The Salt and Sugar Reduction Symposium 2008 took place on 31 March – 1 April in Amsterdam, the Netherlands. The symposium, organised by CMPi, attracted around 120 delegates from 22 countries, who came to learn about the latest developments in food reformulation to reduce or replace sugar and salt.
Obesity is one of the greatest public health challenges of the 21st century, while cardiovascular disease remains the biggest cause of death in both the developed and developing world – killing around 12.7 million people each year.
According to the World Health Organisation (WHO) the prevalence of obesity has tripled in many European countries since the 1980s, and the number of those affected continues to rise at an alarming rate. Raised blood pressure, WHO reports, is the biggest single cause of cardiovascular disease and the current high intake of salt is the major determinant of this.

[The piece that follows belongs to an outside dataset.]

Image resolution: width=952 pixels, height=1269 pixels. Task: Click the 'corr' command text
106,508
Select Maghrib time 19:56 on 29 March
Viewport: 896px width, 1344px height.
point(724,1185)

Danisco Sweeteners Dairy Application Manager Mette Sveje commented: “Consumers are more aware of their daily total sugar consumption than their daily fat consumption, and there is growing concern about the amounts and types of sugars consumed.”
However, while taste and wellbeing are increasingly important to the average consumer, taste remains key and the conference’s speakers detailed various methods facilitating the achievement of both, without compromise.
The last decade has seen the number of products launched in Europe with a ‘low’ or ‘reduced’ sugar position far exceed those labelled ‘all natural’, demonstrating growing consumer interests, and this trend can be expected to continue. But salt and sugar remain key elements of our diets, and delegates heard just how important communication with the consumer is to facilitate healthy purchases, and how messages must be conveyed in a way that the consumer will understand.